Один за другим погибают в ледяном холоде скудные ростки интереса к его деятельности: сперва теряет он филологов, затем Вагнера и его круг, наконец — друзей своей юности. Не остается в Германии ни одного издателя, который бы согласился напечатать его книгу: пятнадцатипудовым грузом лежит в подвалах, сваленная непереплетенными кипами, его продукция за двадцать лет; для того чтобы печатать книги, он вынужден пользоваться своими скудными сбережениями и подаренными деньгами. Но мало того, что никто их не покупает, — даже для экземпляров «от автора» Ницше, поздний Ницше, не находит читателей. Четвертую часть «Заратустры» он печатает за собственные деньги всего в сорока экземплярах — ив семидесятимиллионной Германии он находит ровно семь человек, которым он может послать книгу, — так чужд, так непостижимо чужд стал Ницше эпохе на вершине своего творчества. Он не встречает ни крохи доверия, не видит благодарности хотя бы с горчичное зерно: напротив, для того, чтобы сохранить последних друзей, для того, чтобы не потерять Овербека, он должен извиняться за то, что пишет книги, просить у них прощения. «Старый друг, — вы слышите робкий голос, видите встревоженное лицо, поднятые руки, жест покинутого, в страхе ожидающего нового удара, — читай эту книгу с начала и с конца, не смущайся и не покидай меня. Собери всю силу своего расположения ко мне. Если книга будет для тебя невыносима, то, может быть, ты примиришься с сотней отдельных мест». Так в 1887 году величайший гений столетия дарит своим современникам одно из величайших произведений современности, и доказательством самой героической дружбы для него служит то, что разрушить ее ничто не может — даже «Заратустра». Даже «Заратустра»! — такой тягостью, таким бременем стало творчество Ницше для его ближайших друзей, так неизмерима пропасть между его гением и уровнем эпохи. Все разреженнее становится атмосфера, которой он дышит, все глуше, все тише.

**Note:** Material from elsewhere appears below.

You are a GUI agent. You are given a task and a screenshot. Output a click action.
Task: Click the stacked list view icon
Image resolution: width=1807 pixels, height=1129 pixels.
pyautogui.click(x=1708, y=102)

Эта тишина превращает в ад последнее, седьмое одиночество Ницше: о ее металлическую стену разбивается его мозг. «На такой призыв, каким был мой «Заратустра», призыв, вырвавшийся из глубины души, не услышать ни звука в ответ, ничего — ничего, кроме беззвучного, теперь уже тысячекратного одиночества, — в этом есть нечто ужасное, превышающее всякое понимание; от этого может погибнуть самый сильный человек, — так стонет он и прибавляет: — А я не из самых сильных. С тех пор мне кажется, будто я смертельно ранен». Он жаждет не успеха, не сочувствия, не славы — напротив, его боевой темперамент готов встретить гнев, негодование, даже насмешку — «в состоянии почти до разрыва натянутого лука всякий аффект благотворен для человека, при условии, чтобы это был сильный аффект», — но лишь бы какой-нибудь ответ, горячий или холодный, или даже теплый, лишь бы что-нибудь подтвердило ему его существование, его духовное бытие. Но даже друзья робко уклоняются от ответа и в письмах тщательно избегают всякого отзыва, как тягостной повинности. И эта рана въедается все глубже в его тело, разъедает его гордость, воспламеняет его самосознание, зажигает пожар в его душе — «рана от неполученного ответа». Она-то и делает его одиночество таким отравленным и лихорадочным.
И эта лихорадка, достигнув точки кипения, внезапно брызнула ключом из раненой души. Достаточно приложить ухо к сочинениям и письмам его последних лет, чтобы в этой разреженной атмосфере услышать возбужденное, болезненное биение, неимоверное давление крови; сердце альпинистов и воздухоплавателей знает этот стучащий, учащенный звук вздувающихся легких, в последних письмах Клейста звучит учащенный стук напряженности, этот грозный гул и хруст готовой взорваться машины. Черты беспокойства, нервозности окрашивают до тех пор спокойное, полное достоинства поведение Ницше: «Длительное молчание ожесточило мою гордость», — он х о ч е т, требует ответа во что бы то ни стало. Он торопит издателя письмами и телеграммами — только бы скорей, скорей вышла книга, — как будто он боится опоздать. Он уже не заканчивает «Волю к власти», свой капитальный труд, а, нарушая план, в нетерпении вырывает из него отдельные части и, как факел, бросает их в эпоху. «Ослепительный звук» погас; стон звучит в этих последних произведениях, стон, срывающийся со сжатых губ, стон безмерного язвительного гнева: бичом нетерпения выгнаны из его души эти разъяренные волки с пеной у рта и оскаленными зубами. «Ожесточена» гордость равнодушного к эпохе мыслителя, и он начинает провоцировать эпоху, чтобы она откликнулась — хотя бы воплем гнева. И для того, чтобы придать вызову еще большую дерзость, он с «цинизмом, которому суждено стать историческим» в «Ессе homo» рассказывает свою жизнь.